What is expected:
Look below for the line containing "Seriály (639, 284)"; from there, print each line exactly up to and including the line containing "13 dní, 13 nocí", and stop.
Provided records: Begin
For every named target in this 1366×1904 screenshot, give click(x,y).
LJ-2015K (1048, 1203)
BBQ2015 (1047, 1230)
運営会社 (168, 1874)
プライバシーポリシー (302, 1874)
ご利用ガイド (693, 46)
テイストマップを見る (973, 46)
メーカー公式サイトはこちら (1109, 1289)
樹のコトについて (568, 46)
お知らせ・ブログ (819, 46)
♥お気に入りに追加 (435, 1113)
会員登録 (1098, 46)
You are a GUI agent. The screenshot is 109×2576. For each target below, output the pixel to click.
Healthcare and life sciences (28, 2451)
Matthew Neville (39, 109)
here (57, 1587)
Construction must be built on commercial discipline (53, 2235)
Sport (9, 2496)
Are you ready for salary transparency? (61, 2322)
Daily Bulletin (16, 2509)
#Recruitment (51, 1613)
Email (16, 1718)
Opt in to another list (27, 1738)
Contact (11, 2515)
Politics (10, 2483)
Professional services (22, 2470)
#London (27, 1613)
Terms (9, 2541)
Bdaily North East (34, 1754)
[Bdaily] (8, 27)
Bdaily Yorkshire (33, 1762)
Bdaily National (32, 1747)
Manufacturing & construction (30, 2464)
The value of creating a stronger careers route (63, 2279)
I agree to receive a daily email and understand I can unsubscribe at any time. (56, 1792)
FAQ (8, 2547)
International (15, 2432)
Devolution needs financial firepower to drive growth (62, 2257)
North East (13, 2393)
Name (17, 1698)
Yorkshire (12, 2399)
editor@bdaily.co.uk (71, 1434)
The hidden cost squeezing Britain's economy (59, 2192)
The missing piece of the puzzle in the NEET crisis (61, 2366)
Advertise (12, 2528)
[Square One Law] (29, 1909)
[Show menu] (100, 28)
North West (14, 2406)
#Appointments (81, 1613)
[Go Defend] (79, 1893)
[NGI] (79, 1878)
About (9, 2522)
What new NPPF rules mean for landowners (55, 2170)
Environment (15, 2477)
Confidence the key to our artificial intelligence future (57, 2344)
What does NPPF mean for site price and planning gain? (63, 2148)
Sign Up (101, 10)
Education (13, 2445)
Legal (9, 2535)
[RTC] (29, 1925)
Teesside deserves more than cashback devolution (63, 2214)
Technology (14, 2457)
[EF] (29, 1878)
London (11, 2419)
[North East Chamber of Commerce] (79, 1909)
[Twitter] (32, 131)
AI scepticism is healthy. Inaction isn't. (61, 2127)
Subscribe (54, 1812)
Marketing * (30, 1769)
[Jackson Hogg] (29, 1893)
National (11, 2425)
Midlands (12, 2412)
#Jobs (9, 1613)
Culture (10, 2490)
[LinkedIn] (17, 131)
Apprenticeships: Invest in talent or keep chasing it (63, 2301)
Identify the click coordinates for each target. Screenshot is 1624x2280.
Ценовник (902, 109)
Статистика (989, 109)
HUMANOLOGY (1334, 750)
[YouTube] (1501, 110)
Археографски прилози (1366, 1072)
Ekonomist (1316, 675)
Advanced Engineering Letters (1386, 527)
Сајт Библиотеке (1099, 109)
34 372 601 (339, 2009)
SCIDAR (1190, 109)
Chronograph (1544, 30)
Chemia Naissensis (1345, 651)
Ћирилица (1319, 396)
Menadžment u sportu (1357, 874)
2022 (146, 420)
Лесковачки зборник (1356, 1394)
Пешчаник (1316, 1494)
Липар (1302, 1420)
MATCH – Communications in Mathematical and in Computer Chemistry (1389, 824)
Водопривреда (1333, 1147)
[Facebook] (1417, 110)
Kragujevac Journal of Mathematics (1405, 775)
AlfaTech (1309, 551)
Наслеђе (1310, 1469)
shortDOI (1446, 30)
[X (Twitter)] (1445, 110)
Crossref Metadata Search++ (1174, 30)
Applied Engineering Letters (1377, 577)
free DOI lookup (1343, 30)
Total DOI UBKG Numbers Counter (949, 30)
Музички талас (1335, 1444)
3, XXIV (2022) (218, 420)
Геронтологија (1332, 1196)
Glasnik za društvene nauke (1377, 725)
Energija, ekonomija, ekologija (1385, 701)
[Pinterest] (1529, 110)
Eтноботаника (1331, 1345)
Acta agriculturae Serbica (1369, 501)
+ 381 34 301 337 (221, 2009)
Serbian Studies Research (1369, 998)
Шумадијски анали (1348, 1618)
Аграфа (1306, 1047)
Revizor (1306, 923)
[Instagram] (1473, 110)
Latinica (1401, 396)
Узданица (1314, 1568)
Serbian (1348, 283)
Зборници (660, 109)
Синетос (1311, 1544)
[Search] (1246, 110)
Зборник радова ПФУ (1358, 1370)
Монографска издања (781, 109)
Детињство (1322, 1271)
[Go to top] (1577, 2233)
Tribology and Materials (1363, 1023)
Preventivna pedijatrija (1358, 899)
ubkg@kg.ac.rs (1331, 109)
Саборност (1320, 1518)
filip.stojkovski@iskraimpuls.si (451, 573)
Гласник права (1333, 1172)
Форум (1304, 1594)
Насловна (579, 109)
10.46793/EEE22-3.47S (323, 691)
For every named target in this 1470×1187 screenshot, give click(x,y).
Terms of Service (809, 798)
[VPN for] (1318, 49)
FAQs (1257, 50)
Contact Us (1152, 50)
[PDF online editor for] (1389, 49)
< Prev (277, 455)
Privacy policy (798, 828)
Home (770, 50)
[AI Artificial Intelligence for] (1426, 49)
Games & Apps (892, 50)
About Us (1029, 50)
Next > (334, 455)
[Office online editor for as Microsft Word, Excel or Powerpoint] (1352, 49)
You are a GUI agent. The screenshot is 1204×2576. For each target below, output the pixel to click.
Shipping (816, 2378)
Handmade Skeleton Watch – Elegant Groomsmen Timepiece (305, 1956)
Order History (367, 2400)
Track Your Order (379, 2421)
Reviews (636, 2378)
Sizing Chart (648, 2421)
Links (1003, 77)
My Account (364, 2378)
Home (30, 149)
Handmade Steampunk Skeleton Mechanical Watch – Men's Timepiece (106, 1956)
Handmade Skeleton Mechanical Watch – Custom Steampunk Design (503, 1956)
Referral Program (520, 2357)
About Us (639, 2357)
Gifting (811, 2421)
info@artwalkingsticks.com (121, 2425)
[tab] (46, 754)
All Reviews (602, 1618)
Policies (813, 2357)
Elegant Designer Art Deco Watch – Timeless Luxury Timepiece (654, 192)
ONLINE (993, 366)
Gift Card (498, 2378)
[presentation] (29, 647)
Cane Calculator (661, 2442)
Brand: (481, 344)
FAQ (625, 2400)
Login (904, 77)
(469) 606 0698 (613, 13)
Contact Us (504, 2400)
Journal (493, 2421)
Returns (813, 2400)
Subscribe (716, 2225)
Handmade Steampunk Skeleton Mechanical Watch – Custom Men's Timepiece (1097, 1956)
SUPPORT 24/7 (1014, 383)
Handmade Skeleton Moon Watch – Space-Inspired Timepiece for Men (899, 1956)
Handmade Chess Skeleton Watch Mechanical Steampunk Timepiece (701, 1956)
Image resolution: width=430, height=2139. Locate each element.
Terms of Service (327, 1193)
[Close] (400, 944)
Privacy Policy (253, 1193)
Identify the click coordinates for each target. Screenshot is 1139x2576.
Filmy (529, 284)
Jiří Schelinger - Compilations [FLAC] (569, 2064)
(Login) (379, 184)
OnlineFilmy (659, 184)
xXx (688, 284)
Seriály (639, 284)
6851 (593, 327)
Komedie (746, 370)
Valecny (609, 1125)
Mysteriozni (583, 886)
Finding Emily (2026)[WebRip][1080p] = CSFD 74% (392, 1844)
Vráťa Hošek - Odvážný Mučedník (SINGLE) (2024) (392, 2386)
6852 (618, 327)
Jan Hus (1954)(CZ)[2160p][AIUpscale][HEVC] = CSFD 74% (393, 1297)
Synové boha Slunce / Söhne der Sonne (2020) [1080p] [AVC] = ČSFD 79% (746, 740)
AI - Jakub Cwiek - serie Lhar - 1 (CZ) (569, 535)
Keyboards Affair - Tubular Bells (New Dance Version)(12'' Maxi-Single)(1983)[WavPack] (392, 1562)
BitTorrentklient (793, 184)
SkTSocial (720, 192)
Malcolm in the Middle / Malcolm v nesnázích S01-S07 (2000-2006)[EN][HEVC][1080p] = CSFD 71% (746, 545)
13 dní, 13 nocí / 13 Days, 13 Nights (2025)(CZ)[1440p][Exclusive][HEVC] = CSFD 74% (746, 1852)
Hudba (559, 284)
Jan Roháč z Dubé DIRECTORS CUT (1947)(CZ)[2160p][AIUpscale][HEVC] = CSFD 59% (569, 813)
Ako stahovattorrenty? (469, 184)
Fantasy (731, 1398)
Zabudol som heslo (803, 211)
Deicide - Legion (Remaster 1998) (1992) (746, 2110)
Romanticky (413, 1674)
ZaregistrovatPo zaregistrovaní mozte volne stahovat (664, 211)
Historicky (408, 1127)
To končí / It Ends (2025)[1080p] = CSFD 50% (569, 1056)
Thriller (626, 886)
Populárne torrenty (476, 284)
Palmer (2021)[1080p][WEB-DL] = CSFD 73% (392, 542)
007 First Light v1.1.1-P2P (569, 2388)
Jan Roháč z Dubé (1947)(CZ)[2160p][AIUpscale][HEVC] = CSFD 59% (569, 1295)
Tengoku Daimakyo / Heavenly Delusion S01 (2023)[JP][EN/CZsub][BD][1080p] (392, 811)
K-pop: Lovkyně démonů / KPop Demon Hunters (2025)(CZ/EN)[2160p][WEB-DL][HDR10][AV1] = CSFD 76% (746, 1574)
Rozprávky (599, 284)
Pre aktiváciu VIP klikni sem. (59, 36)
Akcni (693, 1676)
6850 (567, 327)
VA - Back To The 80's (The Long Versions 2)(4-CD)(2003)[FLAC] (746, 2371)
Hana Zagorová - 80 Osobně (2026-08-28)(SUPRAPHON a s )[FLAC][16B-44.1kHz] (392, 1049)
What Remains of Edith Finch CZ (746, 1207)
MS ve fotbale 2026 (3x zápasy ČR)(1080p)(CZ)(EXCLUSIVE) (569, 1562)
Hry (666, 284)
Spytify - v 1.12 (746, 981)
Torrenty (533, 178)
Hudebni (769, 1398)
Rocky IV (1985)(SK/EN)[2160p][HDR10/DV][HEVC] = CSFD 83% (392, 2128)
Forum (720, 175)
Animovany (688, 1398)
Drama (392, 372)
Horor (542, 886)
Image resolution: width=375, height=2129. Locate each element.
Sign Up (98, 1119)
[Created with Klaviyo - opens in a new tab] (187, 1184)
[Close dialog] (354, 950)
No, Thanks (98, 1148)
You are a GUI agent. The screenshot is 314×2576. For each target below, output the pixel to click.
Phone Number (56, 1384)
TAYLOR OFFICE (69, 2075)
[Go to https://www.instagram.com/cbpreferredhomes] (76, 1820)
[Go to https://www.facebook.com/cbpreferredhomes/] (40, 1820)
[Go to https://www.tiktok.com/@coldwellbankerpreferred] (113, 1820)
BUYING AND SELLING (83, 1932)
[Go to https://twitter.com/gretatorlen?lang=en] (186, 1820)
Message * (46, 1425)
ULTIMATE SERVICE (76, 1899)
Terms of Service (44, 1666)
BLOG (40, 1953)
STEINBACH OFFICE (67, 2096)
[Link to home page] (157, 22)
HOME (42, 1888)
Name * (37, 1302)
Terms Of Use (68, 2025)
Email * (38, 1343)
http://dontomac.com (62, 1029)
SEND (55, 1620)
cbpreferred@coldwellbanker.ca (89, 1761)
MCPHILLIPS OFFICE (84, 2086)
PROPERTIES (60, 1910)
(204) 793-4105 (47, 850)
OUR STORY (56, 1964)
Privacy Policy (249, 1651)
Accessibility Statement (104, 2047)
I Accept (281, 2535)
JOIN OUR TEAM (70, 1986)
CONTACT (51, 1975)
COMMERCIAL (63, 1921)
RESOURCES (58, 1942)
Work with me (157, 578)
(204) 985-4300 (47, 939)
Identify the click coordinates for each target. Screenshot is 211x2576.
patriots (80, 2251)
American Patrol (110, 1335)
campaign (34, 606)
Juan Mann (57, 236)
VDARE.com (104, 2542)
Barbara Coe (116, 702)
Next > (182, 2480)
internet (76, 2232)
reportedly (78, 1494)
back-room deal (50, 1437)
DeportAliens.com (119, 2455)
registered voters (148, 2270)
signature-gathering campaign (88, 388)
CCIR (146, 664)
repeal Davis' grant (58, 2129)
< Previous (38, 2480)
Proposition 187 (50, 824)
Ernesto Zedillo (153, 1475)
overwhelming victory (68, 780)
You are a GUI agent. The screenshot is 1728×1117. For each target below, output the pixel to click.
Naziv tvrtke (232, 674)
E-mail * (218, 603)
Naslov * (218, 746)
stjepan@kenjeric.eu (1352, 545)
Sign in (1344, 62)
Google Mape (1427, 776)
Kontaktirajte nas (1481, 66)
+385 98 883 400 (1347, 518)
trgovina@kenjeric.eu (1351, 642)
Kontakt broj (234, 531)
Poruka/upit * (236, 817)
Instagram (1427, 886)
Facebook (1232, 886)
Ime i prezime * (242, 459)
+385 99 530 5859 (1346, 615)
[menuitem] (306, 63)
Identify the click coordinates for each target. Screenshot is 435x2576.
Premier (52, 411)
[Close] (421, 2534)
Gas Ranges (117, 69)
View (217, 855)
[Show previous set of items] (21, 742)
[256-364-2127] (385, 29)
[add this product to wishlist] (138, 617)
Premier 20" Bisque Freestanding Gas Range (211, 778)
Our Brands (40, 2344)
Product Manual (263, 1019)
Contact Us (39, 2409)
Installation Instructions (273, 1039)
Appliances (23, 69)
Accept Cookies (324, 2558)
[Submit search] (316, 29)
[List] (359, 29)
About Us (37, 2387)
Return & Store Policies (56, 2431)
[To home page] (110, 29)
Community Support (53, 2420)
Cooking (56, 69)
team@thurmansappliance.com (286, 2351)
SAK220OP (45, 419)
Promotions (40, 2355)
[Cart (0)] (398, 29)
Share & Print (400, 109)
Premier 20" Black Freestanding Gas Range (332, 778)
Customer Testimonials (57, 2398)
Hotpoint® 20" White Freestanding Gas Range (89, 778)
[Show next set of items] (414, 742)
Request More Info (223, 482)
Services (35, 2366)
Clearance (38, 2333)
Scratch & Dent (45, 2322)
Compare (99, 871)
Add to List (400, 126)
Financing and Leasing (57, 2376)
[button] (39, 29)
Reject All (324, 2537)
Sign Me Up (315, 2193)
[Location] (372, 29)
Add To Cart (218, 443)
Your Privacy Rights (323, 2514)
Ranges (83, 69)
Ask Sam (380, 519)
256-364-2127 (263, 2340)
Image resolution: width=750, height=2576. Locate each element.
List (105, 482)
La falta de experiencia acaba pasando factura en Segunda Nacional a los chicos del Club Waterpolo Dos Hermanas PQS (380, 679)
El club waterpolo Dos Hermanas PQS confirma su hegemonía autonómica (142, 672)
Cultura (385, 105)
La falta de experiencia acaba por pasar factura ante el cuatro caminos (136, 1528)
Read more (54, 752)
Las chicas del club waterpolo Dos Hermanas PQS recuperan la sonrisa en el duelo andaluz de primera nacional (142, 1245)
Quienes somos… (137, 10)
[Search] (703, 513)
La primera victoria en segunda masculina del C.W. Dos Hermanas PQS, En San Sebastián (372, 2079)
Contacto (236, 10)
Provided records: End
Expected answer:
Seriály (639, 284)
6851 (593, 327)
Komedie (746, 370)
Valecny (609, 1125)
Mysteriozni (583, 886)
Finding Emily (2026)[WebRip][1080p] = CSFD 74% (392, 1844)
Vráťa Hošek - Odvážný Mučedník (SINGLE) (2024) (392, 2386)
6852 (618, 327)
Jan Hus (1954)(CZ)[2160p][AIUpscale][HEVC] = CSFD 74% (393, 1297)
Synové boha Slunce / Söhne der Sonne (2020) [1080p] [AVC] = ČSFD 79% (746, 740)
AI - Jakub Cwiek - serie Lhar - 1 (CZ) (569, 535)
Keyboards Affair - Tubular Bells (New Dance Version)(12'' Maxi-Single)(1983)[WavPack] (392, 1562)
BitTorrentklient (793, 184)
SkTSocial (720, 192)
Malcolm in the Middle / Malcolm v nesnázích S01-S07 (2000-2006)[EN][HEVC][1080p] = CSFD 71% (746, 545)
13 dní, 13 nocí / 13 Days, 13 Nights (2025)(CZ)[1440p][Exclusive][HEVC] = CSFD 74% (746, 1852)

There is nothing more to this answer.